WHAT TO WORK ON - Print the records below exactly, omitting all pictures.

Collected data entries
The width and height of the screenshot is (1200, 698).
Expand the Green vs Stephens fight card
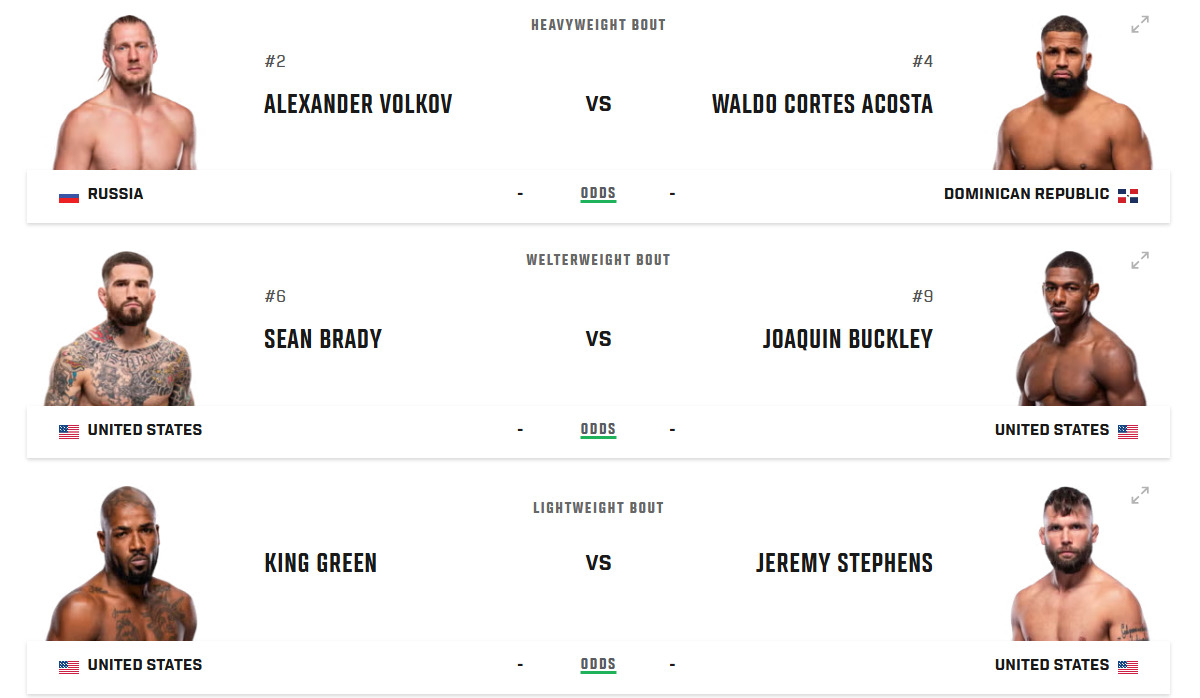click(1140, 495)
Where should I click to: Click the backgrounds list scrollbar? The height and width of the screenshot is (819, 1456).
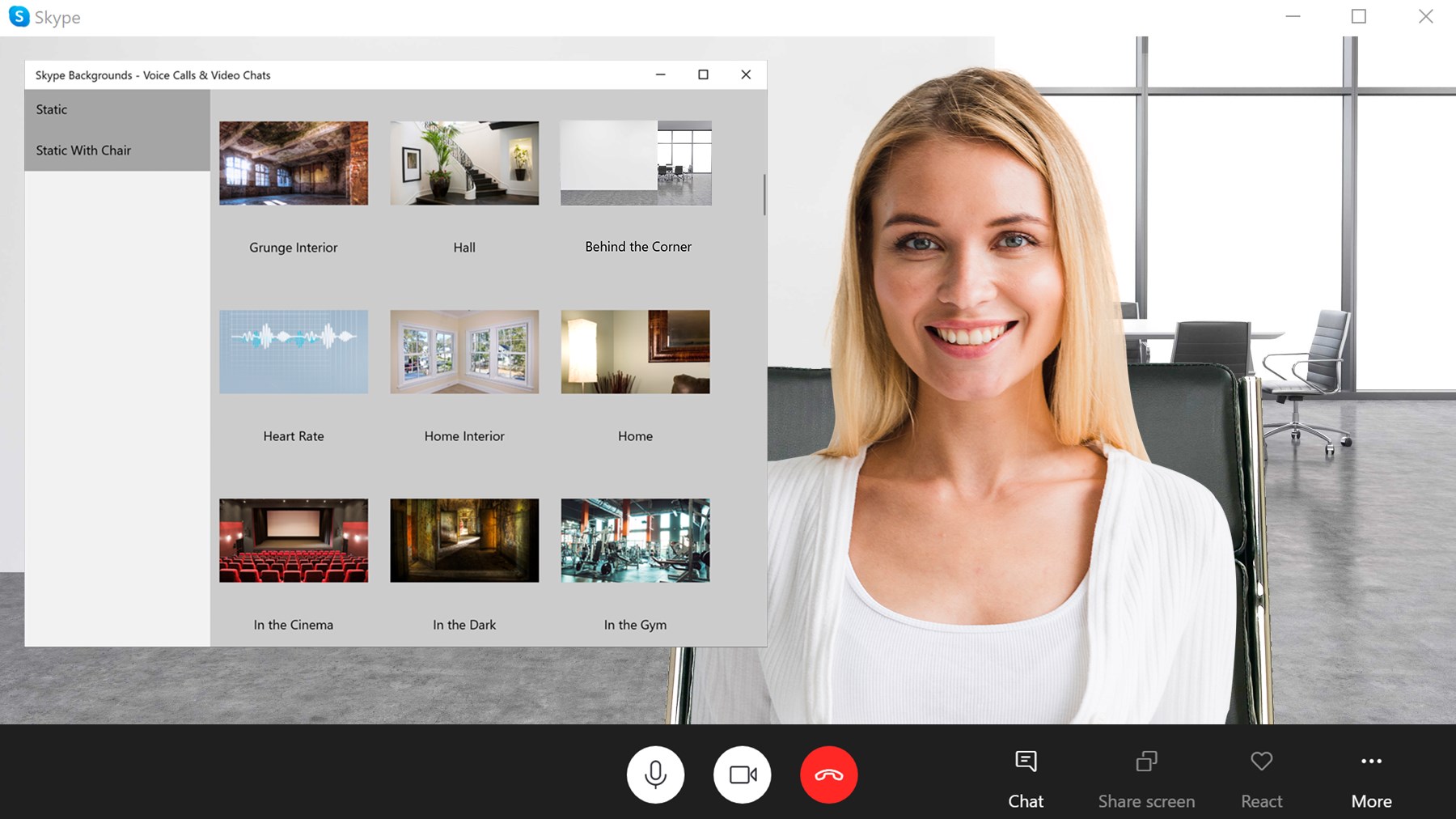coord(764,194)
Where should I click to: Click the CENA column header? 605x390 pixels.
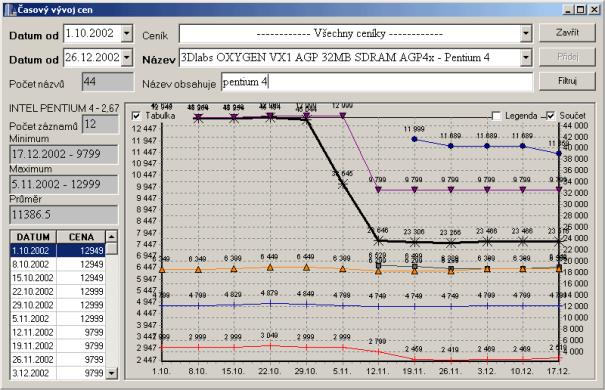[x=81, y=237]
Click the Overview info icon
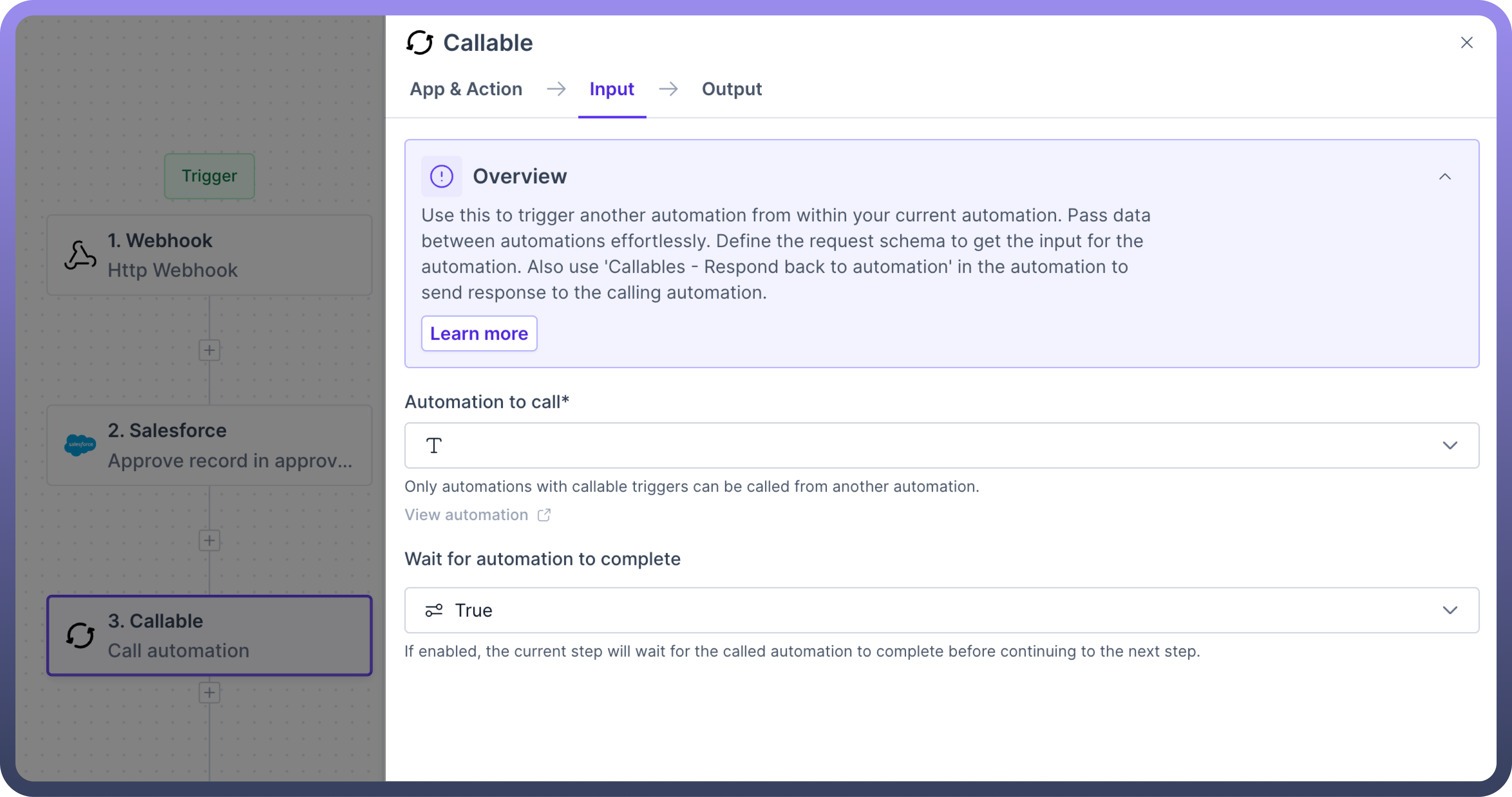The width and height of the screenshot is (1512, 797). (x=441, y=176)
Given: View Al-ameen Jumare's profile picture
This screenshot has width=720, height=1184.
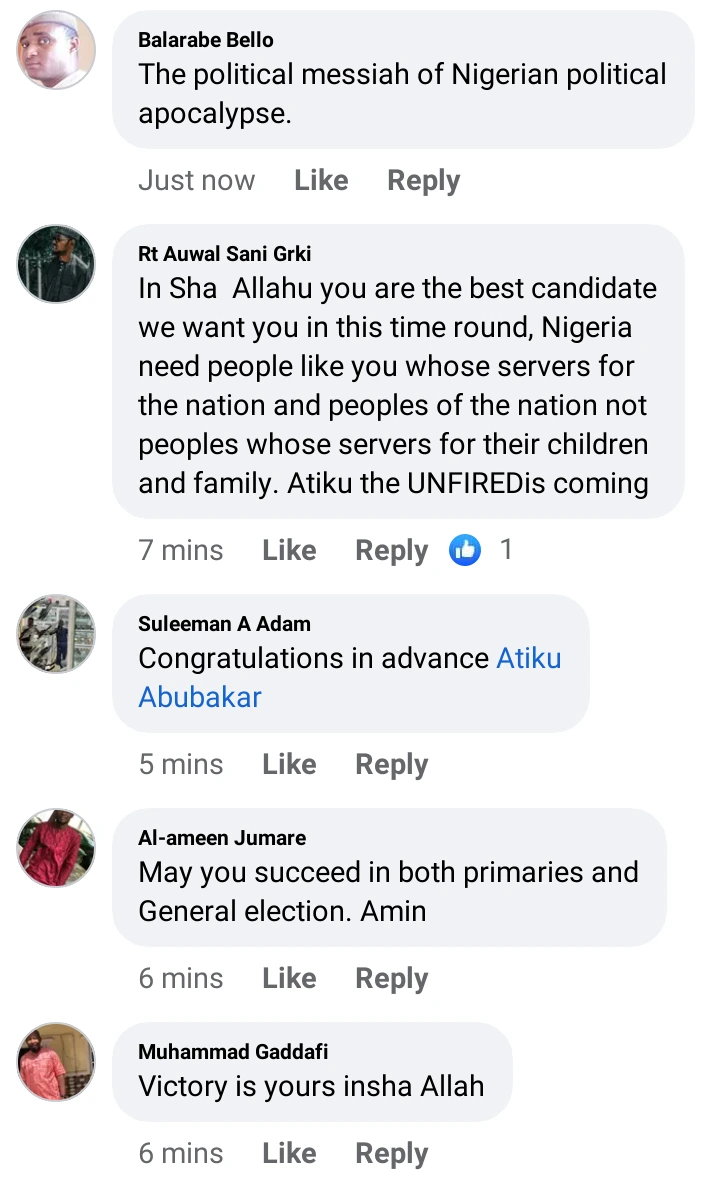Looking at the screenshot, I should (x=57, y=848).
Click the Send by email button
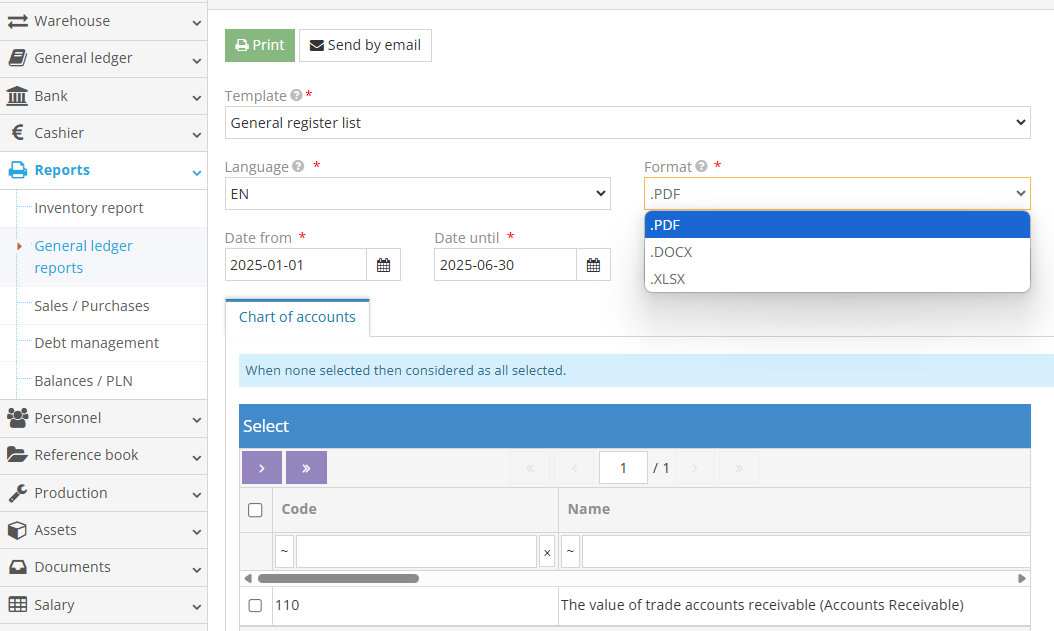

SOLUTION TO THIS TASK -
The width and height of the screenshot is (1200, 698).
Expand the Green vs Stephens fight card
click(1140, 495)
Where should I click to: Click the backgrounds list scrollbar? The height and width of the screenshot is (819, 1456).
coord(764,194)
Where should I click to: Click the CENA column header? 605x390 pixels.
[x=81, y=237]
Click the Overview info icon
The width and height of the screenshot is (1512, 797). (x=441, y=176)
Given: View Al-ameen Jumare's profile picture
This screenshot has width=720, height=1184.
Looking at the screenshot, I should (x=57, y=848).
Click the Send by email button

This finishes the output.